Records contained in a dataset:
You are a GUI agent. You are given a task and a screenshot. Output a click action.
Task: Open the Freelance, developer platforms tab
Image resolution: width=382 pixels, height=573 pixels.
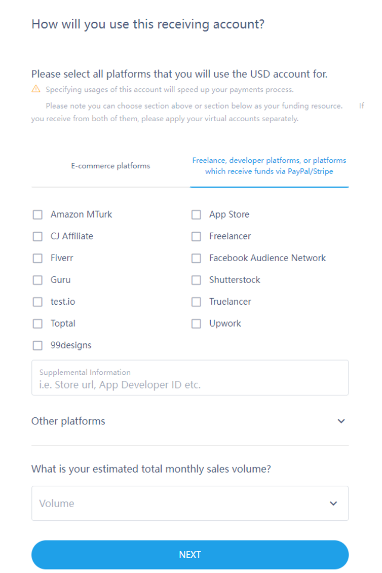269,166
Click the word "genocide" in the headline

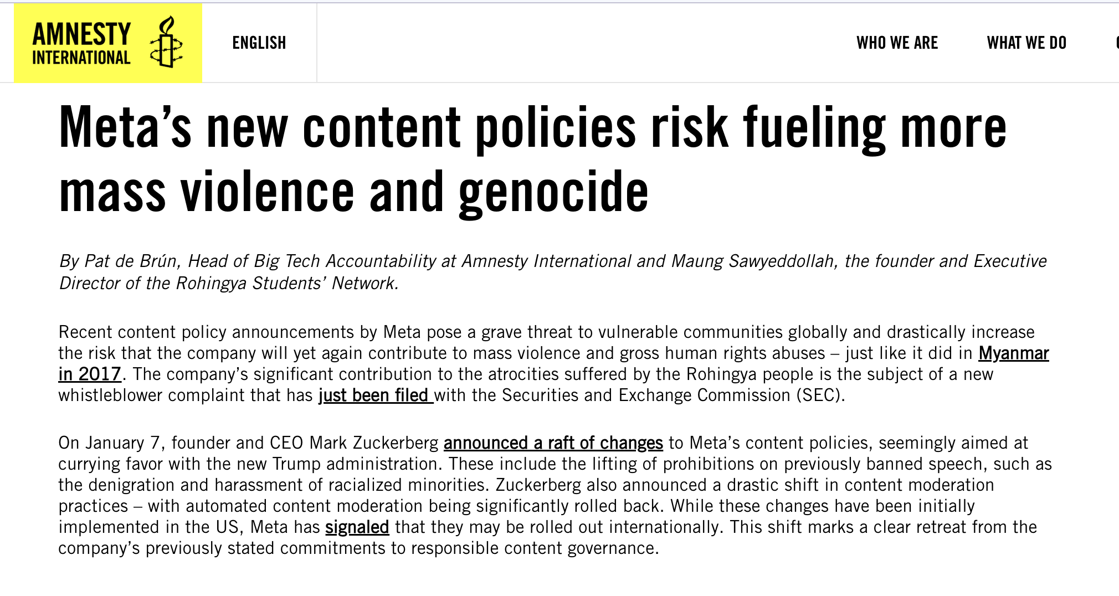[553, 192]
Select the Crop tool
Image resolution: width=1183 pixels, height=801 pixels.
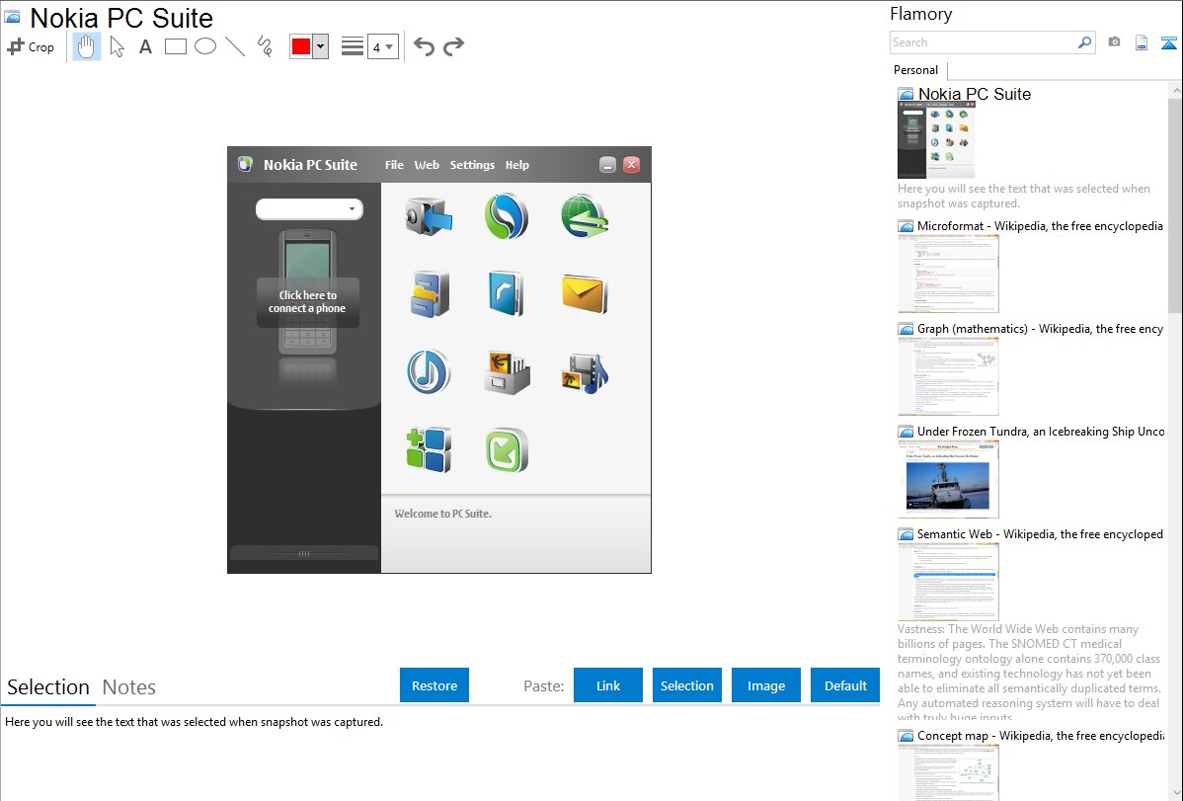(x=31, y=46)
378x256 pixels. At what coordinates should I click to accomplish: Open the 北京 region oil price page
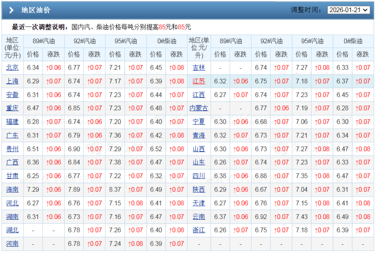(x=12, y=68)
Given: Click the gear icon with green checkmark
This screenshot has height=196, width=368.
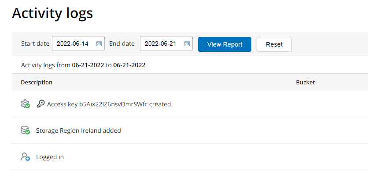Looking at the screenshot, I should tap(26, 104).
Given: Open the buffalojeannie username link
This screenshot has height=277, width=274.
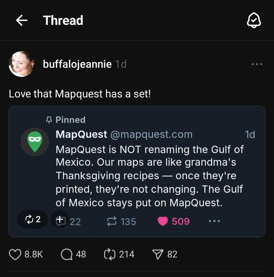Looking at the screenshot, I should coord(77,64).
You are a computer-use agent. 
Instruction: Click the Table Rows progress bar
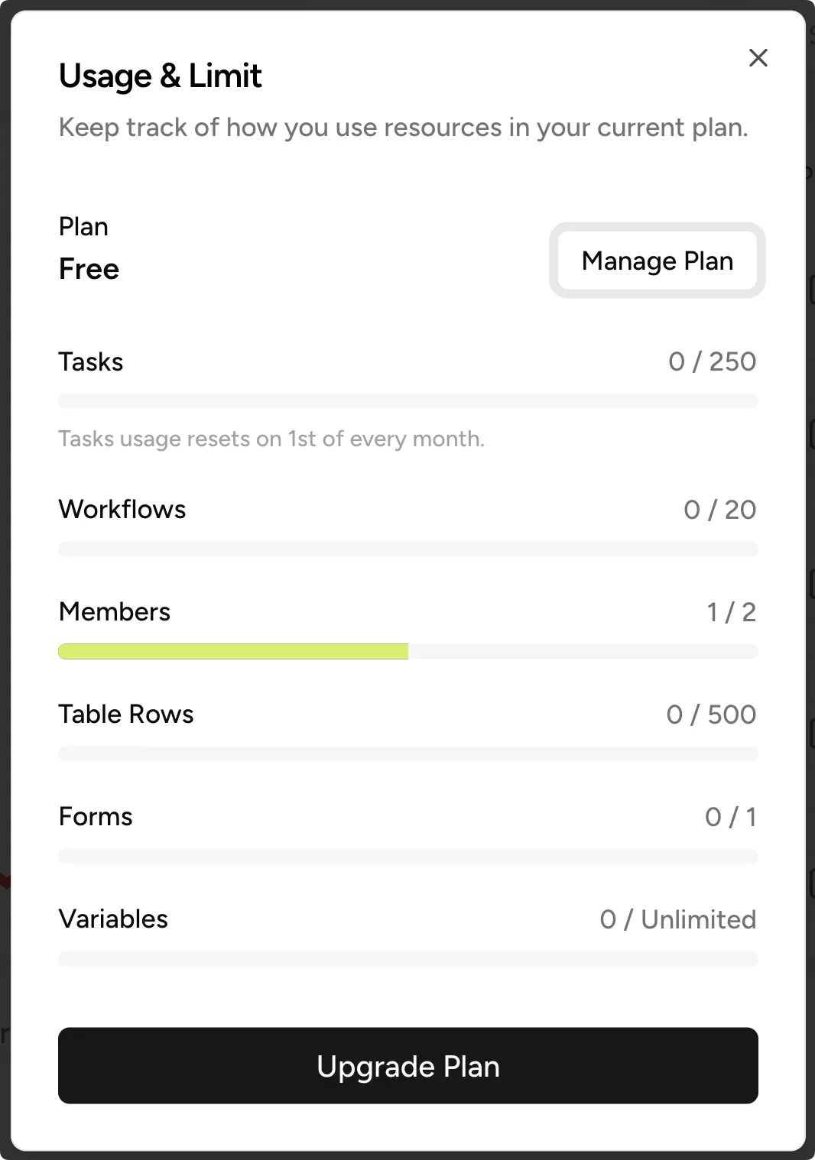point(408,753)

**WHAT IS REQUIRED:** Return every line above verbatim, pictures excluded.

**ANSWER BELOW:**
You are a GUI agent. You are given a task and a screenshot. Output a click action.
Task: Open the Freelance, developer platforms tab
Image resolution: width=382 pixels, height=573 pixels.
269,166
Click the word "genocide" in the headline

[553, 192]
Select the Crop tool
Image resolution: width=1183 pixels, height=801 pixels.
(x=31, y=46)
378x256 pixels. At what coordinates should I click to accomplish: Open the 北京 region oil price page
(x=12, y=68)
Given: Click the gear icon with green checkmark
This screenshot has height=196, width=368.
Looking at the screenshot, I should tap(26, 104).
Given: Open the buffalojeannie username link
This screenshot has height=277, width=274.
Looking at the screenshot, I should coord(77,64).
You are a computer-use agent. 
Instruction: Click the Table Rows progress bar
point(408,753)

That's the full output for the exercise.